I think anybody with a press card within a hundred miles has turned up, she thought. Oh, Lord, I hope I don’t look like a deer in the headlights.
Nesbit stepped up and gave a carefully edited summary of the facts in the case. “A sport utility vehicle climbed the sidewalk in downtown Kittery Harbor, narrowly missing one pedestrian and causing the death of another. We cannot speculate at this time as to how or why this happened. The driver of the SUV fled the scene. Our mechanics are examining the vehicle to determine whether there was any sort of mechanical malfunction.”
Period.
He handled the storm of questions that followed like the political professional he was. Yes, it appeared the car had been stolen several days ago in Portsmouth. No, his department had no idea as to the identity of the driver yet. Yes, the deceased was the son of the supposed lottery winner, who herself had died less than a week ago. No, the lottery ticket had not yet been found.
Nesbit wrapped it up pretty quickly, then turned to Sunny. “Ms. Sonata Coolidge is the person who survived this traffic incident. She also works as a reporter for our local newspaper, the Harbor Crier.”
Out in the wolf pack, Ken Howell grinned broadly.
“Ms. Coolidge recently wrote a story on the death of Ada Spruance, in the course of which she interviewed Gordon Spruance, the young man who died in this occurrence. She is assisting us in our inquiries.”
Thanks to her experience from the other side of interviews, Sunny handled herself pretty well. There were a couple of ticklish moments, like the question from one reporter who’d done her homework.
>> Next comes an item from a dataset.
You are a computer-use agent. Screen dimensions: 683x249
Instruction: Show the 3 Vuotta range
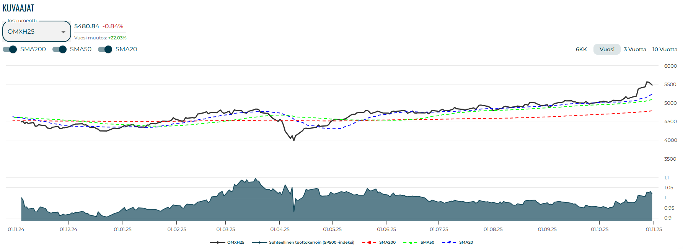click(x=635, y=49)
“You suggested that there were mysterious circumstances in the death of Ada Spruance.” The skinny young TV journalist curved her bloodred lips in a predatory smile aimed at Sunny. “Do you think these circumstances might also apply to this woman’s son?”
“I outlined apparent discrepancies regarding Mrs. Spruance’s death that I was able to substantiate,” Sunny carefully replied. “There were other rumors that could not be substantiated.”
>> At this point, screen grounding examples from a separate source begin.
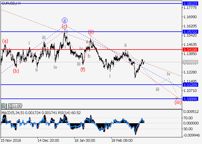Select the cyan highlighted event marker
The width and height of the screenshot is (202, 144).
(x=3, y=106)
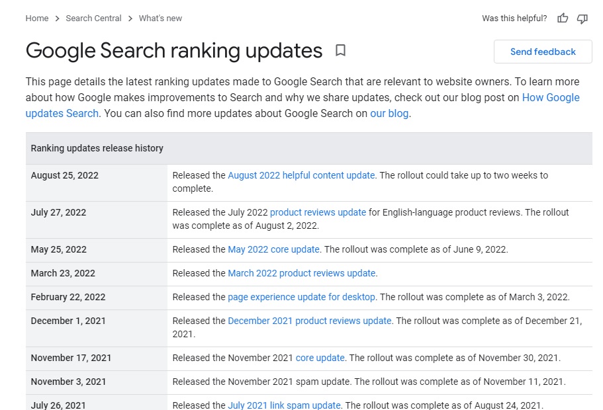Click the 'Ranking updates release history' table header
This screenshot has width=603, height=410.
coord(97,148)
Translation: If I couldn’t use the information I’d dug up for my own story, why would I air it for yours, honey?
“But are the two deaths connected?” the female reporter persisted.
“That’s for the police to determine,” Sunny honestly answered. “All I can say is that buying that lottery ticket seemed to use up all the luck the Spruance family had. If the ticket actually exists, it hasn’t done them much good.”
After a few more questions, Sheriff Nesbit stepped in to wrap things up. But just as he was doing that, a deputy came hotfooting it into the room. “Sir, urgent call from the fire chief over in Sturgeon Springs. We transferred it in here.” He pointed to a phone off to the side of the podium.
Nesbit impatiently snatched up the telephone handset. “What is it, Joe?” he barked. But as he listened, his face went white.
“Huh,” Ken Howell said from the middle of the crowding journalists. “Good thing I left my cell on vibrate. It’s a source on the Sturgeon Springs Fire Department.”
He listened for a moment, and his smile only got broader. “Well, what do you know? Gordie Spruance’s place has exploded in flames, and they’re having a hell of a time putting it out. My guy says it looks exactly like a training film they just watched—about dealing with fires in meth labs.”